What to work on: Search the records for the string "agent", and show each line where it appears.
[[ Data, beginning ]]
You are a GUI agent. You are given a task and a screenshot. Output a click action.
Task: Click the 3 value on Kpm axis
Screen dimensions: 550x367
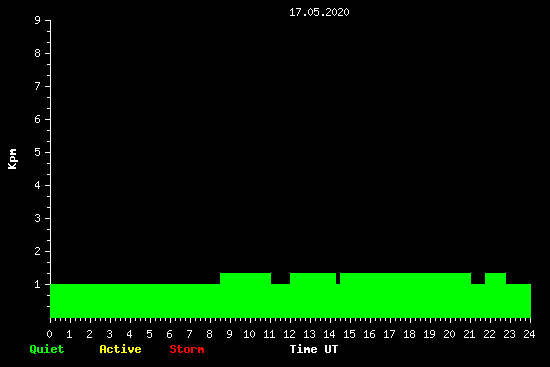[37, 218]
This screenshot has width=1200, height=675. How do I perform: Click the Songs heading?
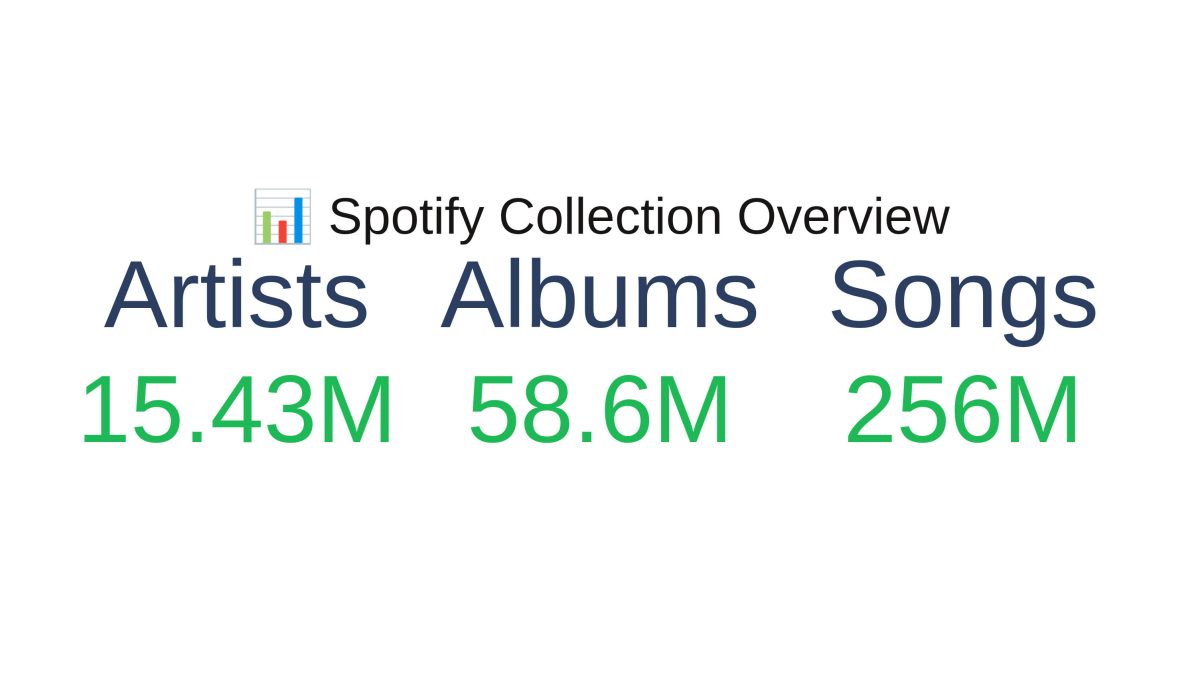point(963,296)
[[ Data, end ]]
[[ Data, beginning ]]
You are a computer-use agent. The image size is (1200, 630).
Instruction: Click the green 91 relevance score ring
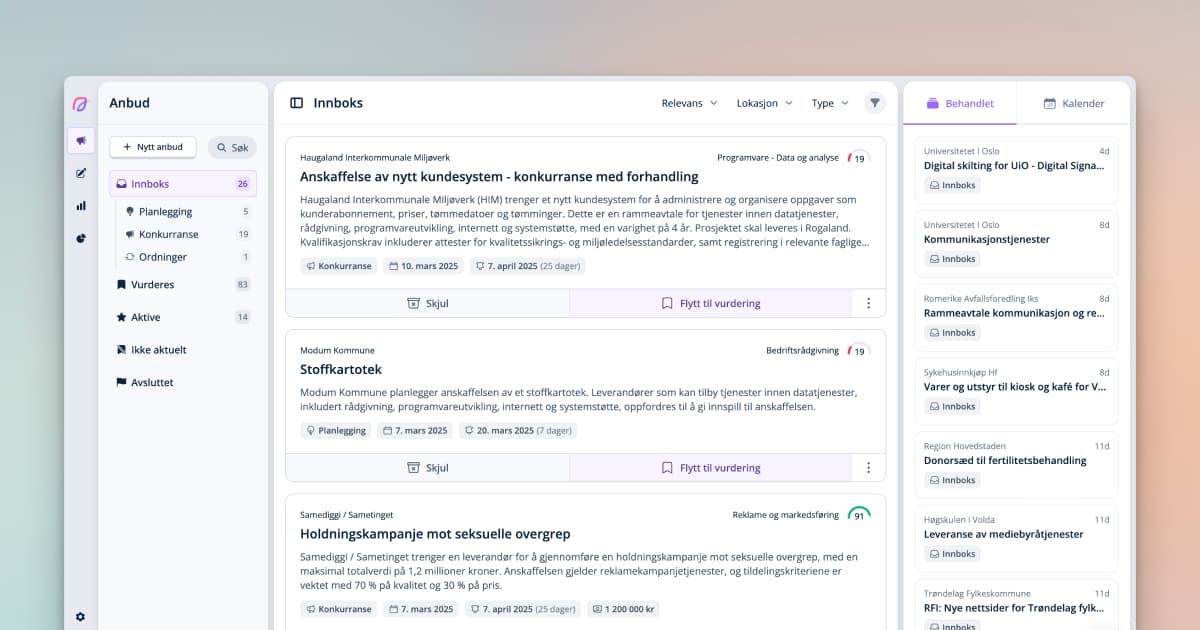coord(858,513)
[[ Data, end ]]
[[ Data, beginning ]]
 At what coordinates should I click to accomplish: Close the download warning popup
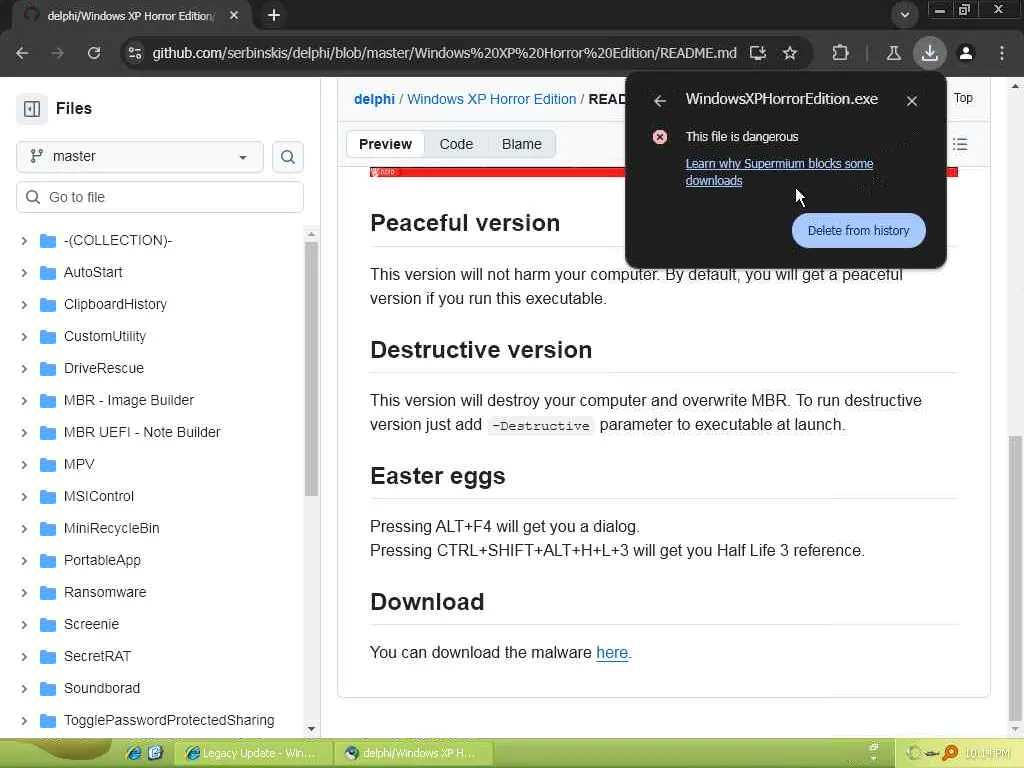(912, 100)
[[ Data, end ]]
Answer for the task:
You are a GUI agent. You are given a task and a screenshot. Output a click action.
You are a computer-use agent. The image size is (1200, 630).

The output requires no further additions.